Most head-impact sensors have been developed within the past five years, and many college-level football teams have their players wear them. When a player receives a hard hit, the sensor records it and alerts trainers.
Researchers are also using data they're collecting from the sensors to improve their understanding about sports-related head trauma. They have found that the helmeted sensors accurately measure hits.
Less commonly used are non-helmeted wireless sensors, which are affixed to headbands, mouth guards, adhesive patches or within an earpiece that the player can wear for sports like soccer, women's lacrosse or softball.
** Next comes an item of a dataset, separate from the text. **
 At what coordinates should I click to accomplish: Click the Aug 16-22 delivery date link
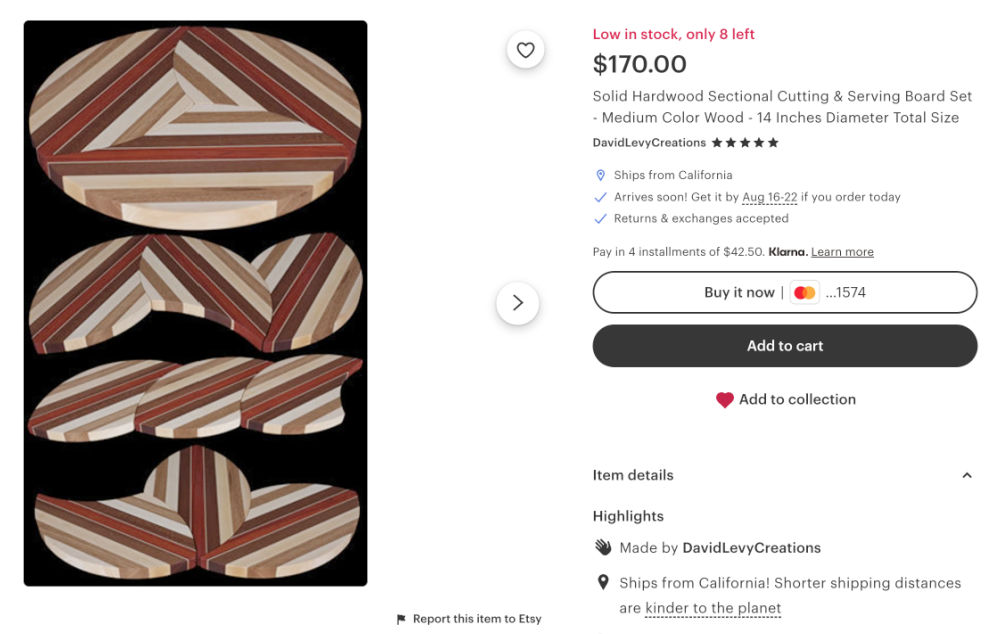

In the study, the researchers attached the non-helmeted sensor to a head dummy. Using a pneumatic cannon, they fired lacrosse balls, soccer balls and softballs at it at different speeds. The researchers equipped the dummy with high-fidelity, wired accelerometers to collect data for comparison with feedback from the small, battery-powered sensor.
The researchers recorded 234 impacts, directing the balls at the dummy's chin and forehead. Ball speeds were similar to those found in game conditions, although the softball was projected at speeds slower than seen in fast-pitch competition to avoid damaging the dummy. The soccer ball was only directed at the forehead.
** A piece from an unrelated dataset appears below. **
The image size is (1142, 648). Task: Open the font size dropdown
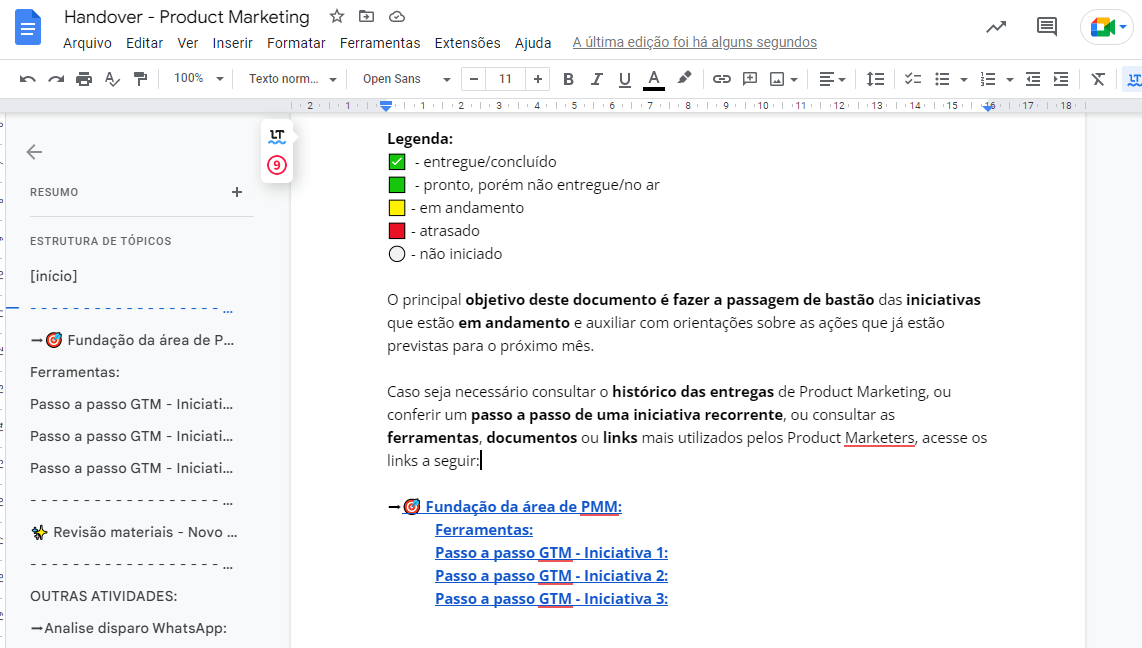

The researchers found that the non-helmeted sensors aren't able to accurately measure harder and faster hits, such as an impact from a hard-thrown softball. To measure the impact from a ball, the devices take a lot of measurements in rapid succession. The sensors were able to accurately see the hits from the softer, slower balls, but they couldn't take data fast enough to keep up with the faster hits.
When the impact is harder, the sensor missed the peak acceleration, which would have the highest potential for causing a concussion.
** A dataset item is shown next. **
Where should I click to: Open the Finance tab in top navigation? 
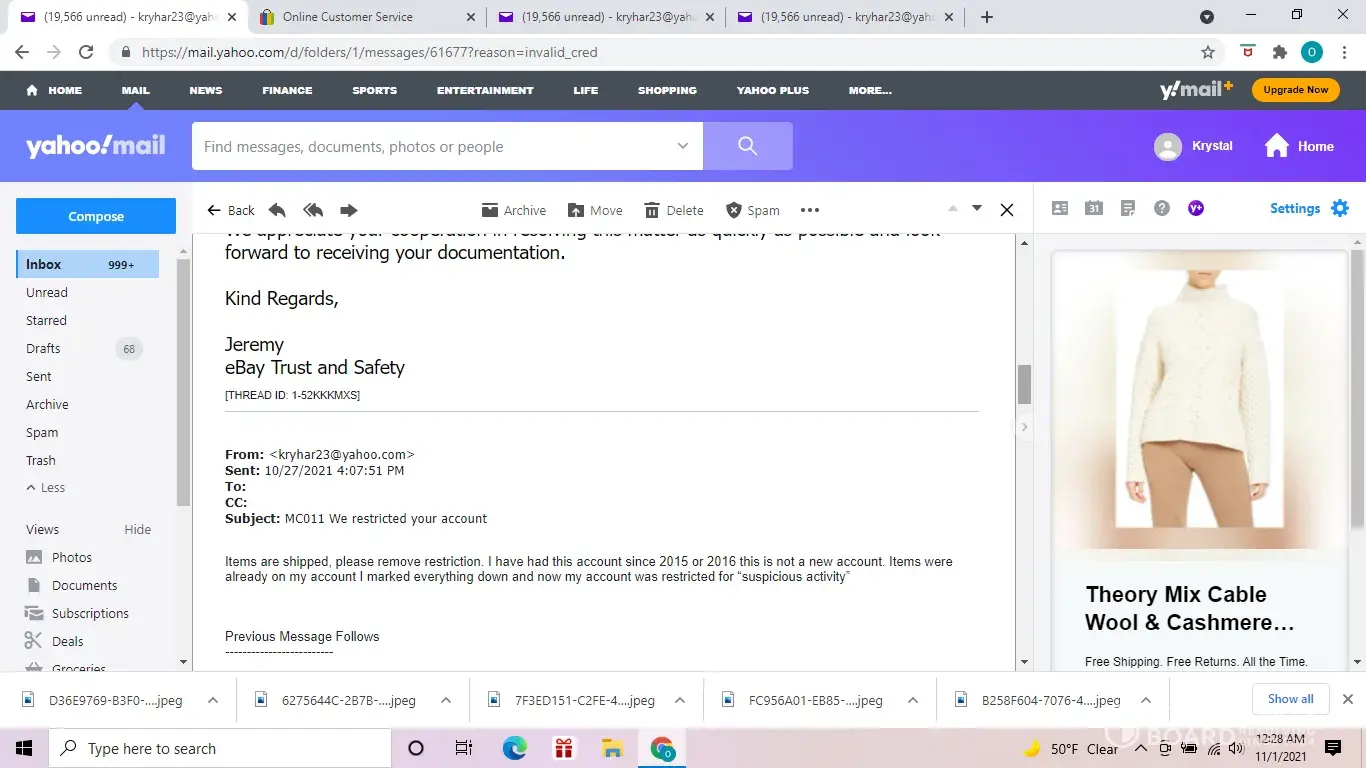287,90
"The harder the ball, the less correlation we found,'' Smith said.
The researchers also found that the sensors did worse at measuring rotational than linear acceleration. Earlier work has found that most head injuries from sports come about from a hit that twists the head rather than a direct hit.
The researchers used a sensor with hardware specifications representative of most sensors of its kind. They are working with the sensor manufacturer and hope to do more studies that could lead to improvements. The manufacturer had no say in the study design or the interpretation of results.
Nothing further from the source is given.